• PROBLEM REQUIREMENTS
Your task is to copy the stretch of lines in the records below that begins with the line containing "Click the Event Registration Fees info icon" and ends with the line containing "Image resolution: width=1549", exactly as written, with nothing added.

• EXTRACTED INFORMATION
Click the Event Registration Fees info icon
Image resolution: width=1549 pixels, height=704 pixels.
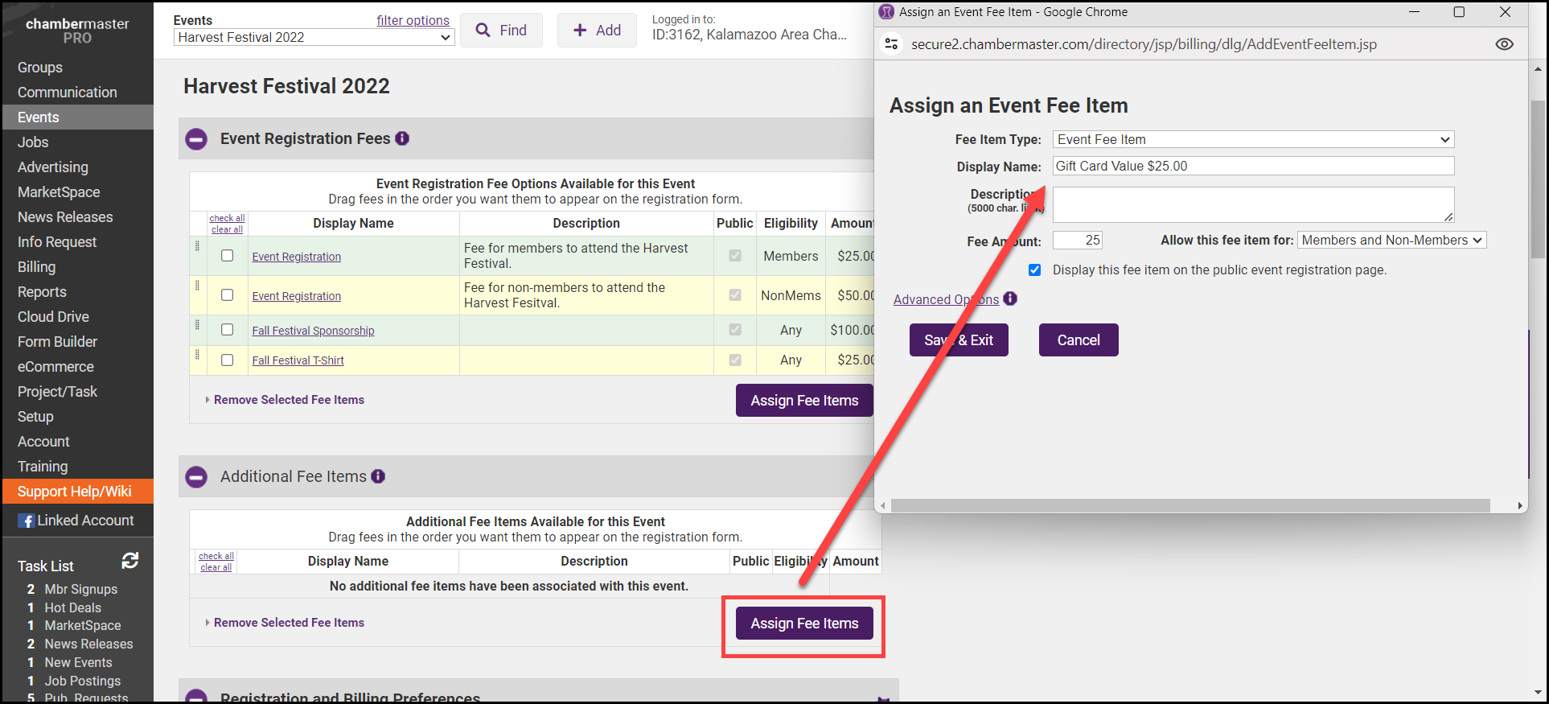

--

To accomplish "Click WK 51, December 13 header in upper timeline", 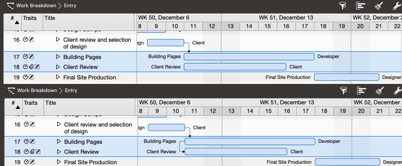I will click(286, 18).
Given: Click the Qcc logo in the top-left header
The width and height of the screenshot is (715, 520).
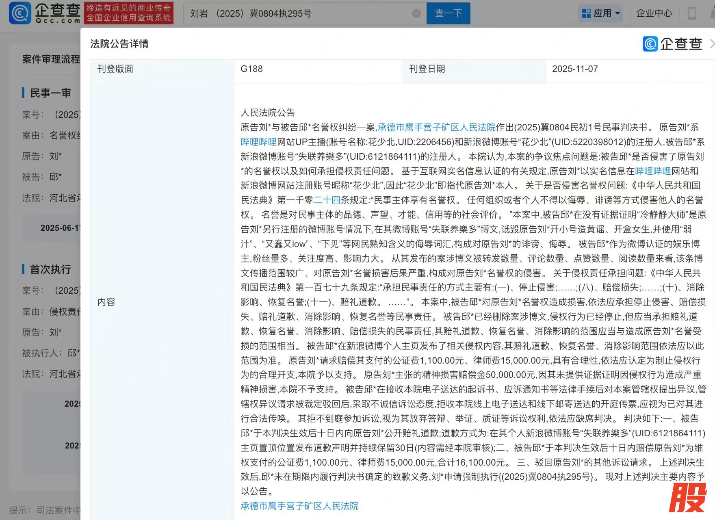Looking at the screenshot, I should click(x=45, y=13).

...

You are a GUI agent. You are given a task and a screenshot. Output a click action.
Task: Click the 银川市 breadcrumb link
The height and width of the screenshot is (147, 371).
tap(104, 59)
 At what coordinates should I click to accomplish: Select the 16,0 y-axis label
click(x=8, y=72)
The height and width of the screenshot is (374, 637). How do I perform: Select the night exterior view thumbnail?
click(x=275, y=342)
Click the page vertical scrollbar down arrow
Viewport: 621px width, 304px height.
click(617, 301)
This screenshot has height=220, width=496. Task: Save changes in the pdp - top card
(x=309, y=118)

• RESULT OF THIS EXERCISE
Click the Event Registration Fees info icon
Image resolution: width=1549 pixels, height=704 pixels.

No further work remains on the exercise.